Extracted records:
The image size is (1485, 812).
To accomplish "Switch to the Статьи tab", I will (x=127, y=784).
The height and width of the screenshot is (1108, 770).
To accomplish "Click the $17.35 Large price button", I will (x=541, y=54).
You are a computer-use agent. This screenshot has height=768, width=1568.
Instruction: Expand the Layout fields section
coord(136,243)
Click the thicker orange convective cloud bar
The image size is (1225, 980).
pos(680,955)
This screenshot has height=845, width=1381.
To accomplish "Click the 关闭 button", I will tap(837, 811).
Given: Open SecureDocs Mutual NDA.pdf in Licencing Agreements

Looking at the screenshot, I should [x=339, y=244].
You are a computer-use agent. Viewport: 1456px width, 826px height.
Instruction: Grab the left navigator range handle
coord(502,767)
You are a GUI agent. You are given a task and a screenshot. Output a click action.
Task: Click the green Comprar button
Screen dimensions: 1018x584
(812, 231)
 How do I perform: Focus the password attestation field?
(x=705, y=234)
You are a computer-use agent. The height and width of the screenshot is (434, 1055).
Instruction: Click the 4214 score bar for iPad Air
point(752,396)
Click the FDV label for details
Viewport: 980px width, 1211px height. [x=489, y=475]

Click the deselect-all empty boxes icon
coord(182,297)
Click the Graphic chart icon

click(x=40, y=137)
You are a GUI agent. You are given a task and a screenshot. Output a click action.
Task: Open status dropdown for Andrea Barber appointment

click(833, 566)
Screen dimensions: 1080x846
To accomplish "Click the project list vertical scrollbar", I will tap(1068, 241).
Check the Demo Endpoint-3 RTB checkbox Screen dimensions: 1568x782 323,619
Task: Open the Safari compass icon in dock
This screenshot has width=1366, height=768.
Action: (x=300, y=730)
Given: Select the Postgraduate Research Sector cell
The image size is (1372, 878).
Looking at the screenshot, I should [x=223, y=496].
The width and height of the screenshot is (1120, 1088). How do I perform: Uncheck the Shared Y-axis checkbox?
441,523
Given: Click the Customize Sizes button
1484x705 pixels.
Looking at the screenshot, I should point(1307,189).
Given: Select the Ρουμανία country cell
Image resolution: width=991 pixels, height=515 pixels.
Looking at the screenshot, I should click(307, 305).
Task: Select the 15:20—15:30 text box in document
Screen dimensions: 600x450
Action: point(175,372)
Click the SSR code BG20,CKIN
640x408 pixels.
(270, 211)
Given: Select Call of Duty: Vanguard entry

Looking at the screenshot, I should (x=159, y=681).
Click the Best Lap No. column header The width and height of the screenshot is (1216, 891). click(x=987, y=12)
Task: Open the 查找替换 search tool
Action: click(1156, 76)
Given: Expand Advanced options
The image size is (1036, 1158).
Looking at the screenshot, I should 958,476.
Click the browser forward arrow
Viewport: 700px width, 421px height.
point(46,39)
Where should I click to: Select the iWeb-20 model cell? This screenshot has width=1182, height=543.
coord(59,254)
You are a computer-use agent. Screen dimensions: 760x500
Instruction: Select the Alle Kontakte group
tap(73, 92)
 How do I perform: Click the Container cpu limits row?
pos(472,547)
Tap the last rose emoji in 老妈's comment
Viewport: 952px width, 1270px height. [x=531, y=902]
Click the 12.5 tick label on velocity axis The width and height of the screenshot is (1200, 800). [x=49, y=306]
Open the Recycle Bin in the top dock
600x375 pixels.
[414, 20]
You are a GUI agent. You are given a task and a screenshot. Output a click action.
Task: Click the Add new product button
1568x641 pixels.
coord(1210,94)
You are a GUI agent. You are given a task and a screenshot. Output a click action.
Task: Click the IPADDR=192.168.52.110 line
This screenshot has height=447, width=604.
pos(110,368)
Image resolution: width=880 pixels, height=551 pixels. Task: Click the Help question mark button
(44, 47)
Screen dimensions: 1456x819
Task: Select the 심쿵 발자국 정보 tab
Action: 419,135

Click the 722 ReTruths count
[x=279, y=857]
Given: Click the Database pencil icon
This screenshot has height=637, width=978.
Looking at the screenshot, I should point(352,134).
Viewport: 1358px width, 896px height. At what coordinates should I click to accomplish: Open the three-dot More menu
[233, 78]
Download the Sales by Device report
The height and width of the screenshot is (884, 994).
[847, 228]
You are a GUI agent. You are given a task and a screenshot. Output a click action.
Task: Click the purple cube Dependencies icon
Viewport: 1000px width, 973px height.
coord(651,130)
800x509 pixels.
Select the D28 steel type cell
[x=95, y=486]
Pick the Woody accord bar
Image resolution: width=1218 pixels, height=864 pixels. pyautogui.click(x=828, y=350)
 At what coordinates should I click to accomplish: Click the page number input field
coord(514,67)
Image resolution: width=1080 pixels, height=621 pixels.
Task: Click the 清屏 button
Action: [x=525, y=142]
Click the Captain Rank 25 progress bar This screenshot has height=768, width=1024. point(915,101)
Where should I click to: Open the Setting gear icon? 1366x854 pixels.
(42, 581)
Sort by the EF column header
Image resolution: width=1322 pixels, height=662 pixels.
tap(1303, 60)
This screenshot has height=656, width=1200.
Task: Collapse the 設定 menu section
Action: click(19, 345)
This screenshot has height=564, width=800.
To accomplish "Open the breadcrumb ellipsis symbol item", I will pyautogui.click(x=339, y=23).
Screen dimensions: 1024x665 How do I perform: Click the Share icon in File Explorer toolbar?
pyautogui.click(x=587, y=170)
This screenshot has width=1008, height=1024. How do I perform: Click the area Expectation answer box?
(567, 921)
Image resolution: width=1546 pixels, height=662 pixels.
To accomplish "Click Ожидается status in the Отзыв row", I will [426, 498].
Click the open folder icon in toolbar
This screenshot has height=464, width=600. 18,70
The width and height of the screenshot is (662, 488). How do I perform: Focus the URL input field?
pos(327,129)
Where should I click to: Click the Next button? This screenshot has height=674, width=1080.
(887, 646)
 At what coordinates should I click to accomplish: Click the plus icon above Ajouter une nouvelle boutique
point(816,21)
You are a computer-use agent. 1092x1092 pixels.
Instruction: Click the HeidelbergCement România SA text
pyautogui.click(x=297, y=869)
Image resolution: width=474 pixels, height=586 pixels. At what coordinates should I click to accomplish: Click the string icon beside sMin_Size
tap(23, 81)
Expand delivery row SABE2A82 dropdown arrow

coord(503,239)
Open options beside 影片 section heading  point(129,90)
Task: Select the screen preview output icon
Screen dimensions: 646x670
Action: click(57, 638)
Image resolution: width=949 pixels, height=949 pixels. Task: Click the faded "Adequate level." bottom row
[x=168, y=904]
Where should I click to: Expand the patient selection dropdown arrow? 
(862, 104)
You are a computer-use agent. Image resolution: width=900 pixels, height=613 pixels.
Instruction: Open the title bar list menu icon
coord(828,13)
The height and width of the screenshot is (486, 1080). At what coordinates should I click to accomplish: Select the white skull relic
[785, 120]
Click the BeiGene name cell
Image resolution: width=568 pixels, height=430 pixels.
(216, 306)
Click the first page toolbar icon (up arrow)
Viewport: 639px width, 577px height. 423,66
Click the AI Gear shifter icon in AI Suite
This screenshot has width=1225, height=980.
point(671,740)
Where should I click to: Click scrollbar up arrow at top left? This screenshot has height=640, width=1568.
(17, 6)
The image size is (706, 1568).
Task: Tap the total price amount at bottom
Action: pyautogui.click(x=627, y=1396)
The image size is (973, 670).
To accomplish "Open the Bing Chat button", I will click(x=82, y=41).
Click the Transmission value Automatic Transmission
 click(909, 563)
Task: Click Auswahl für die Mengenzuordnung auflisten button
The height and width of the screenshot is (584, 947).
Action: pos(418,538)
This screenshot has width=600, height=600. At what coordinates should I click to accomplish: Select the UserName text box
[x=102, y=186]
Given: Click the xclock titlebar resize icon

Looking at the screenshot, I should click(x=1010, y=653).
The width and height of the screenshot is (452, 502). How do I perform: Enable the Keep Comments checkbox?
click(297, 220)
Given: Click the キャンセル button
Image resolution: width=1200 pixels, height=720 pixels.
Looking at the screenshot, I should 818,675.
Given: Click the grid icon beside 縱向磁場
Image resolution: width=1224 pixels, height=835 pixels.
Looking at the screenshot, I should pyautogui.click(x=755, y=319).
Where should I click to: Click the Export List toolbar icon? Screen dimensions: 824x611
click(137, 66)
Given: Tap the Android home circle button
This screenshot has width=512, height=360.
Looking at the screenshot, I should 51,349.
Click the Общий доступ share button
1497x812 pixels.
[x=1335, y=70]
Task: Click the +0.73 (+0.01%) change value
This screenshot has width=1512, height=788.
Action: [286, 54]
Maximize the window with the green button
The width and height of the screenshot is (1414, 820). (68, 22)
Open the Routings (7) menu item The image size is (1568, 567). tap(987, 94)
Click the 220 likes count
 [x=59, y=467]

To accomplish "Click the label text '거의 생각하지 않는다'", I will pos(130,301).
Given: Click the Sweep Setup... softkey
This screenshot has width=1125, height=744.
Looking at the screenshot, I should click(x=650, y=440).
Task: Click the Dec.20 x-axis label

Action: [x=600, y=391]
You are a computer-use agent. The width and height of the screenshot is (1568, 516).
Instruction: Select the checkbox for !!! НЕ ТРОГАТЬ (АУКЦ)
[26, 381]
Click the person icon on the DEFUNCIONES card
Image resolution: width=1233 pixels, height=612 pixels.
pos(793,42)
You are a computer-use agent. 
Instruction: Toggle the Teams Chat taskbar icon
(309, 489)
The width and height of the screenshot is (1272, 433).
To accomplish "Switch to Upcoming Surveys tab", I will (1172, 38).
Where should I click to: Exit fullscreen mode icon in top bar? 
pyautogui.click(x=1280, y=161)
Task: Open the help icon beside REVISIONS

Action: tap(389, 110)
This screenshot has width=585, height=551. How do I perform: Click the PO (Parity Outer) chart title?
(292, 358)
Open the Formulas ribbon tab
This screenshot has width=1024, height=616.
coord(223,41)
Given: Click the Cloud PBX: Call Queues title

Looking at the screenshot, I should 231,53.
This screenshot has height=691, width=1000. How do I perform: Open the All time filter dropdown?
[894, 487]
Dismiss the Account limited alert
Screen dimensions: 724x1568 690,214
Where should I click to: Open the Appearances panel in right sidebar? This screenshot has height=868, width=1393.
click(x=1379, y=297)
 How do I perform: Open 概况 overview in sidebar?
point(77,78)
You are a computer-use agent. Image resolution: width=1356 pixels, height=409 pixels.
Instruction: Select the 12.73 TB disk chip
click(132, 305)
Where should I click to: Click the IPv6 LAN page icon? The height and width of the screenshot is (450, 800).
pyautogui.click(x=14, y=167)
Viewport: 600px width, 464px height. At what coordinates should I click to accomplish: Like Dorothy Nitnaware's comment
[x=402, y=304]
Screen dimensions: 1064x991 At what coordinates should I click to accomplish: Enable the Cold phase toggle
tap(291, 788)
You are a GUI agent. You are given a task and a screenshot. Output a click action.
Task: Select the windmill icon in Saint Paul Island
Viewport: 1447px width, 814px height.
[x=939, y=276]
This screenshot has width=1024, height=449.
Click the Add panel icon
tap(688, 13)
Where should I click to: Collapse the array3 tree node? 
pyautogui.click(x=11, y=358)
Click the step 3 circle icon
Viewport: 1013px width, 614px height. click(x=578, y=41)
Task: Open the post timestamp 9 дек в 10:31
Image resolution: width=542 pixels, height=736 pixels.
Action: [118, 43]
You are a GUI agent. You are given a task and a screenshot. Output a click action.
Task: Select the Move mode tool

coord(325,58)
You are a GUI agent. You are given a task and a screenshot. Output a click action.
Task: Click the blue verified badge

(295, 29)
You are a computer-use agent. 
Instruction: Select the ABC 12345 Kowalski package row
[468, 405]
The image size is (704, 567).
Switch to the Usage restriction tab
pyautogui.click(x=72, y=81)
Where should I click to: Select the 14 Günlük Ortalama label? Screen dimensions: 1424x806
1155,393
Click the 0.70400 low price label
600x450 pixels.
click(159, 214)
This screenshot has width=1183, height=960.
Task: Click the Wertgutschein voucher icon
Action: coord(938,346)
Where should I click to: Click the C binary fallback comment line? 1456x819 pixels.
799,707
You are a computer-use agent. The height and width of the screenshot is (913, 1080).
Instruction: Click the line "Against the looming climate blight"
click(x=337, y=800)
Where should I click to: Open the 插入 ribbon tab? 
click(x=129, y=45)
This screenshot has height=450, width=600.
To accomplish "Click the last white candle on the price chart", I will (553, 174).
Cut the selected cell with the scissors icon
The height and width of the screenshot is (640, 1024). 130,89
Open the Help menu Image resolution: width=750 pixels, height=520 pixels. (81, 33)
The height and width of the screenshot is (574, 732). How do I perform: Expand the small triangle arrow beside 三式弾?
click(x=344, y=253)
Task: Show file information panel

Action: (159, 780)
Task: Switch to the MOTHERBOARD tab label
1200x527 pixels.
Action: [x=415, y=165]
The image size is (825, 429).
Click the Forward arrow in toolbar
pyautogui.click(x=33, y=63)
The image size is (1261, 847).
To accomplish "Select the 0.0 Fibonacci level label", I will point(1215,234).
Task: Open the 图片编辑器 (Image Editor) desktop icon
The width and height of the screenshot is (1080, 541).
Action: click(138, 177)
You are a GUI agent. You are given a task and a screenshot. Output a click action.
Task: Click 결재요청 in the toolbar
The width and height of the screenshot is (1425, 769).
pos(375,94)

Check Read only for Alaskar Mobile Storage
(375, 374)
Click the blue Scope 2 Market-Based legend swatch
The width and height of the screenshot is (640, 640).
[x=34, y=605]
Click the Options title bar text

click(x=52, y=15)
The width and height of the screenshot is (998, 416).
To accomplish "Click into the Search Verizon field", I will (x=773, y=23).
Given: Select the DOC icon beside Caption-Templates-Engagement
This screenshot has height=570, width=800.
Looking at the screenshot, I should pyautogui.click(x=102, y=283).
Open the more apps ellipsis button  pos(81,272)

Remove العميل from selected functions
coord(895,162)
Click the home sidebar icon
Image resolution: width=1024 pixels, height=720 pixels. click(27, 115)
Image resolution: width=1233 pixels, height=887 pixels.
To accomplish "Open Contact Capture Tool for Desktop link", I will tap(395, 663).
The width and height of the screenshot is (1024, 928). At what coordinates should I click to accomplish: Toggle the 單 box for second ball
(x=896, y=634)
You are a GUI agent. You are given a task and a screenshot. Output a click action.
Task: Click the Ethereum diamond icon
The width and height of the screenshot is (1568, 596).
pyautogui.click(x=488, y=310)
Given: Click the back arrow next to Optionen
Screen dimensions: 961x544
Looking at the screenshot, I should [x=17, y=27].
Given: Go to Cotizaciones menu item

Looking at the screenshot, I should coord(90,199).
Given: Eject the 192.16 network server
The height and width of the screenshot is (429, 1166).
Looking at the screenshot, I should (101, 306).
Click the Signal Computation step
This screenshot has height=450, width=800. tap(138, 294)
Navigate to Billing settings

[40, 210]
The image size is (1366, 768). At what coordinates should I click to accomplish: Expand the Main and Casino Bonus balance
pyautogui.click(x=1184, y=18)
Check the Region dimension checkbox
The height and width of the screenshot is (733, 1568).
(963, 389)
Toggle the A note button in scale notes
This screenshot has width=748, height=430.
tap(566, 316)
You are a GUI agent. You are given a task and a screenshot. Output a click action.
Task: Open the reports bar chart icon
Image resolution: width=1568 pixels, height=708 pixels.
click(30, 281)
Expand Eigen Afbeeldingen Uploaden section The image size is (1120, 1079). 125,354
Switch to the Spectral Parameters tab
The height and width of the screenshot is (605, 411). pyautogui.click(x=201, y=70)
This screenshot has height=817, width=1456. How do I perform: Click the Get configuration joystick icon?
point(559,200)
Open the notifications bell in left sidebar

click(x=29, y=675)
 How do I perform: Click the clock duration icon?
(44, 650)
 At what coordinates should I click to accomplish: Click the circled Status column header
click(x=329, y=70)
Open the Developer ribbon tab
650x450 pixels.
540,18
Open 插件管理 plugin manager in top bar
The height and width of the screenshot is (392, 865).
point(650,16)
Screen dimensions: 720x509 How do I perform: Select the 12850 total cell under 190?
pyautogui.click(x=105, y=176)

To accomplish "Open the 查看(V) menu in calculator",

# ASSIGNED TASK:
Wherever a line above contains the string "dock", count it; then give the total alone.

# RESULT OF THIS EXERCISE:
2